-- START Source passage --

As is often the case come Oscar time, the Best Picture of 2005 will not win the Best Picture Oscar this year — because it wasn’t even nominated.
I’m talking about The Constant Gardener, for which I have been petitioning ceaselessly to make a Write-In candidate to anyone who will listen: strangers in elevators, policeman on street corners, telemarketers who suddenly can’t get off the phone fast enough. You know, people who have no bearing at all on who votes for Best Picture.
I’ve given up the ghost. Instead I’ll focus my bluster here and pick an “official” winner. And in a fit of gracious sportsmanship I won’t even spoil the ending to the film I think wins Best Picture.
1) It’s An Honor Simply Being Nominated. The total nominations for each Best Picture:
Brokeback Mountain = 8
Capote = 5
Crash = 6
Good Night, and Good Luck = 6
Munich = 5
Sometimes a runaway train of noms lead to victory so Brokeback’s gotta like its chances. But there’s cause for superstition: in Oscar history, six movies in history have received eight nominations without winning a single statue.
2) Time Is On My Side. The average running time of all Best Picture Oscar winners thus far is just over two hours, and of those all but two have been over 100 minutes. (The two that were under: Marty at 91 & Annie Hall at 93). This tidbit introduces Golden Rule #1 = The longer the nominated movie, the better chance it has to win.

-- END Source passage --
-- START Supplied material --

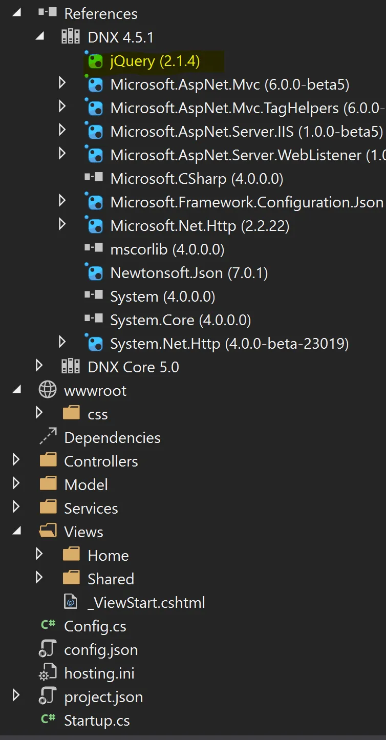This screenshot has width=386, height=740.
Task: Select the Microsoft.CSharp (4.0.0.0) reference
Action: point(197,179)
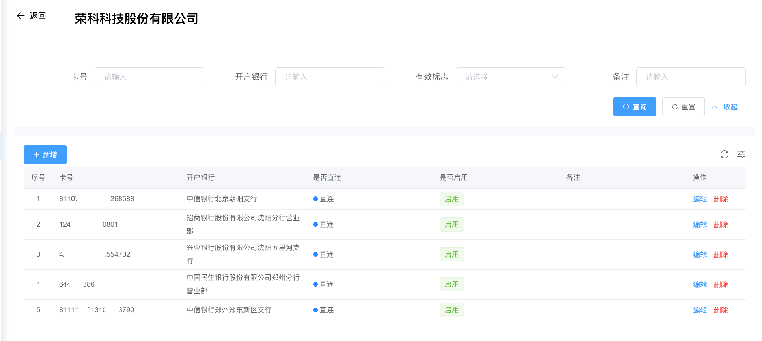
Task: Focus the 卡号 input field
Action: (149, 77)
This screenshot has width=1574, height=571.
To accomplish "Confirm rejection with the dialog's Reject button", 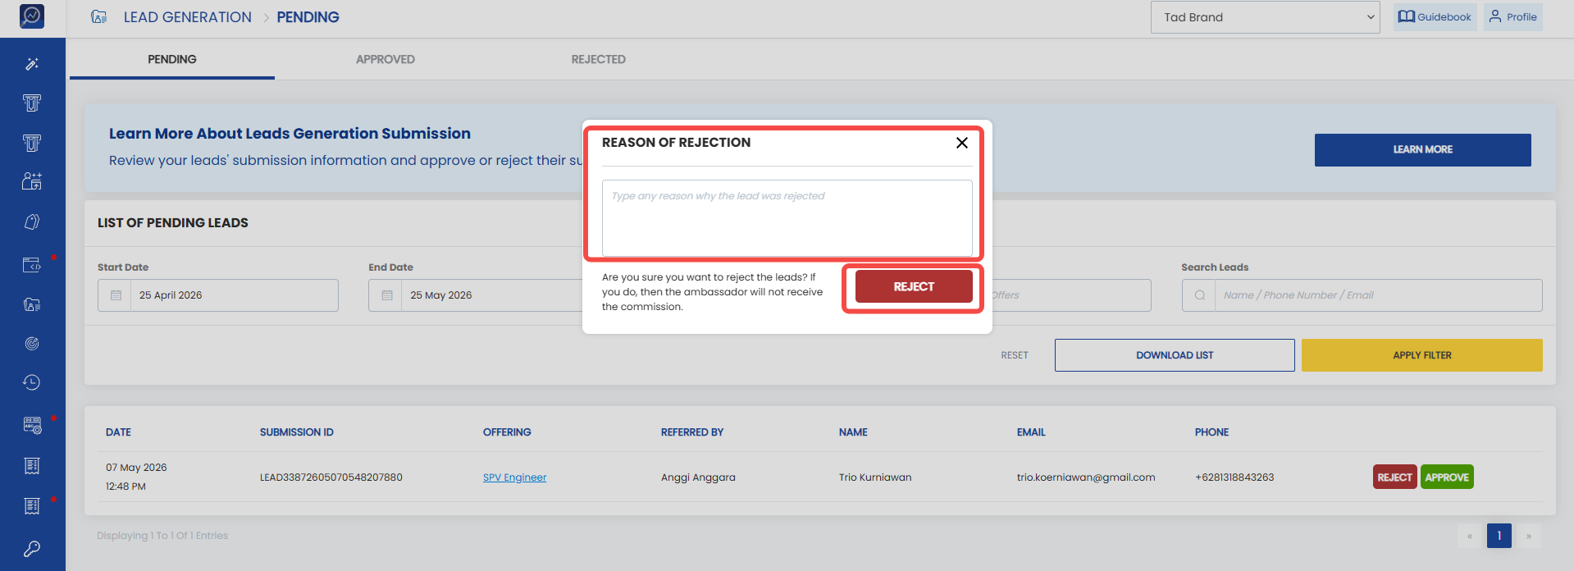I will point(914,286).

-- END Supplied material --

- _Written tasks_
1) In the Oscar commentary, which two Best Picture winners ran under 100 minutes?
2) Retype part of the Oscar commentary word for word, beginning at the words "I’ve given up" and stopping after "wins Best Picture.".

- _Answers provided_
1) Marty, at 91 minutes, and Annie Hall, at 93 minutes.

2)
I’ve given up the ghost. Instead I’ll focus my bluster here and pick an “official” winner. And in a fit of gracious sportsmanship I won’t even spoil the ending to the film I think wins Best Picture.